Post-spacing refers to the distance between elevation points in the DEM. Elevation4, therefore, has a measured elevation point every 4 meters. The vertical accuracy of this elevation model is 3 meters. Spatial Energy sells the Elevation4 DEMs and the images from which they are generated in a package that ensures consistency in both products because they are derived from the same source data.

As is true with most phases of hydrocarbon operations, satellite imagery plays multiple roles in seismic survey planning. The first is as a logistics tool. Seismic crews usually include hundreds of people, dozens of large vehicles and tons of equipment, all of which must be transported to the site. During planning, a seismic company views the imagery to find existing access roads, water sources, modern infrastructure and towns to support the endeavor.

Next, the imagery is used for planning the actual layout of the survey lines and geophone locations, and this is where the multispectral content and high-resolution of the Pléiades imagery makes a difference. Planners use the imagery, often classified by land-cover and land-use type, to evaluate the ground surfaces in the project area to determine the most and least conducive to seismic operations.

The centerpieces of most seismic surveys are vibration trucks, or large vehicles equipped with vibrators on their undersides. The trucks move along the survey line stopping at prescribed intervals where they lower the vibrator to the ground and apply high-frequency sound waves. These vibrators need flat surfaces to achieve sufficient contact with the ground to transmit quality signals. 

As the imagery is being used to evaluate land cover, the satellite-derived DEMs are analyzed for consideration of the most suitable topography for operations. The vibration trucks can only be operated safely on slopes of 20 degrees or less. The four-meter Pléiades elevation models offer just the right detail for planners to determine where the terrain is safe.

Some topographies are too steep and rugged for vibration truck operations even with the assistance of earth moving vehicles. When these slopes coincide with where the seismic lines must be run, the planners opt to use explosives instead. Knowing ahead of time when and where vibration trucks versus explosives will be used is crucial to the detailed planning process because the explosives are considerably more expensive.

“Between the land-cover information in the high-resolution imagery and the ground slope detail in the DEMs, the seismic planner in the office can design a grid of survey lines and geophone locations that is both safe and effective,” says Crews. “Precise advance planning reduces the risk of having to delay a 100-person crew onsite because something unexpected is encountered in the field.”

The same geospatial information is valuable in other areas, too, because surveys will be required for subsequent planning for well drilling and other operations.

“We use the data over and over again, for everything from refining our geological mapping and modeling through the production and development phase,” Brook says. “It’s well worth the investment.”

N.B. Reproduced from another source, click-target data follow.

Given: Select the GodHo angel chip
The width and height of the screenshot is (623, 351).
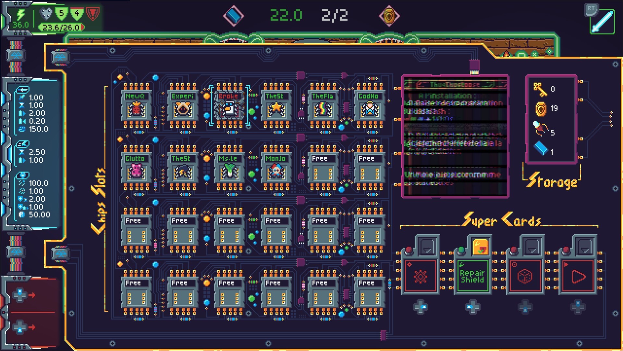Looking at the screenshot, I should pyautogui.click(x=370, y=106).
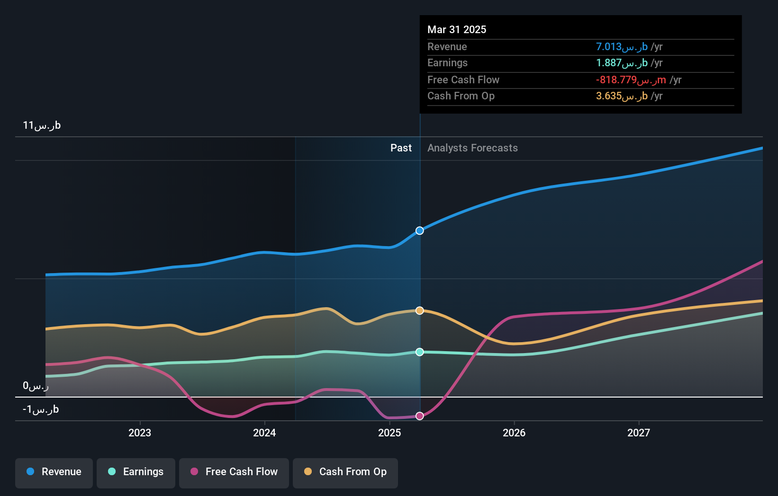Switch to the Past section of the chart
Image resolution: width=778 pixels, height=496 pixels.
(x=401, y=148)
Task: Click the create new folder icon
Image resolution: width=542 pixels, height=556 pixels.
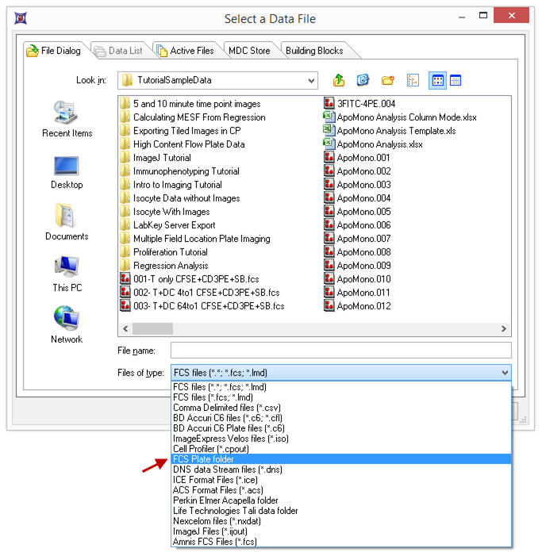Action: coord(387,80)
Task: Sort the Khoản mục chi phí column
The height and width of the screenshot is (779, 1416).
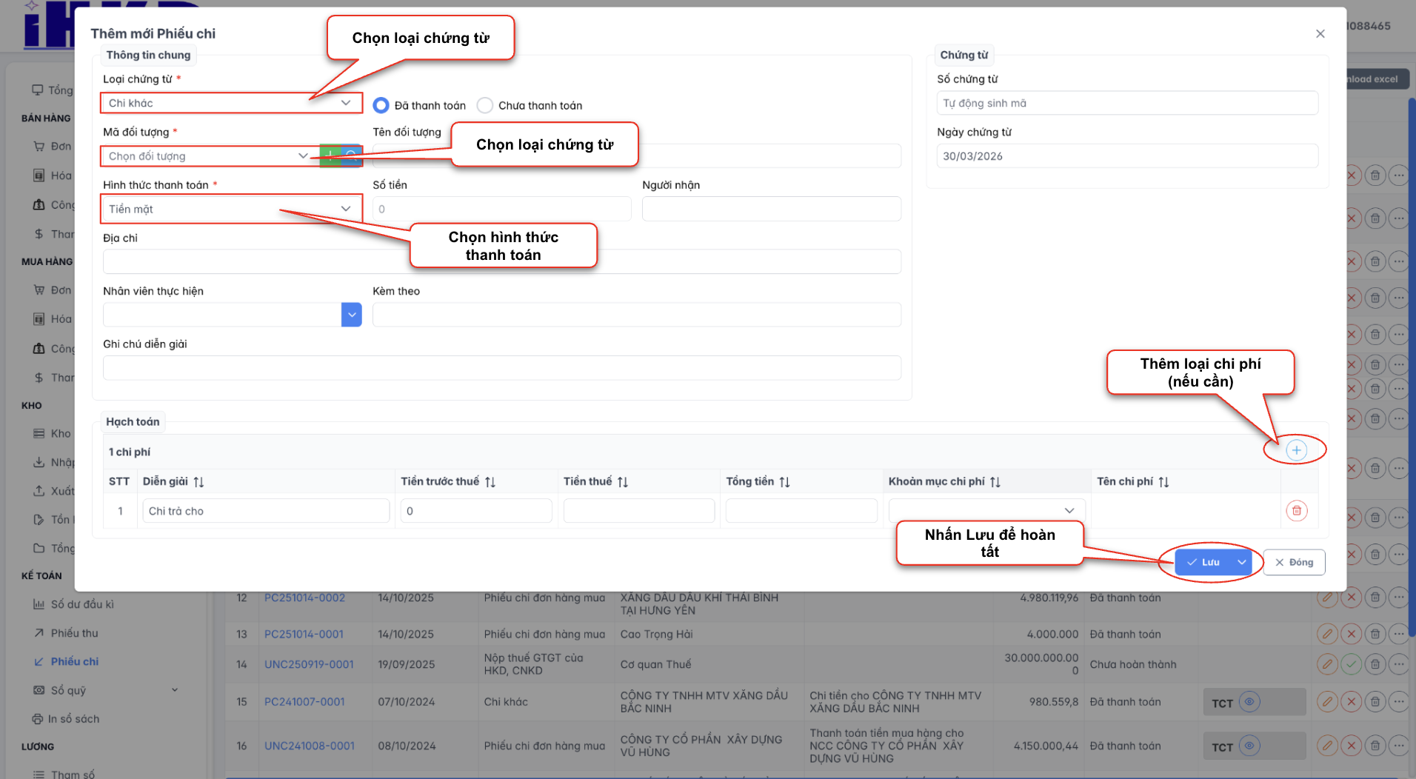Action: [995, 482]
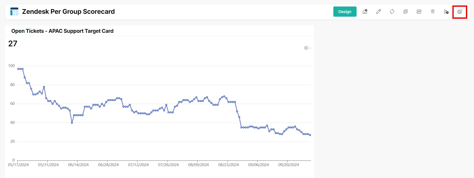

The sharing and reuse of datasets by several vendors has never been easier thanks to cloud-based platforms. Spatial Energy offers Spatial on Demand, a cloud-based data management service that provides delivery of data into oil and gas computer applications, enabling internal and external collaboration throughout the exploration and production lifecycle.

 “Just as the seismic planners are increasingly analyzing imagery and elevation data to design their survey grids, geologists and petroleum engineers have long applied the same datasets to drilling, production and environmental remediation phases,” Crews says. “The applications are almost identical, just further downstream in the operation. Certain other activities, such as selection of pipeline and processing plant locations, may require use of the higher resolution Elevation 1 DEMs.”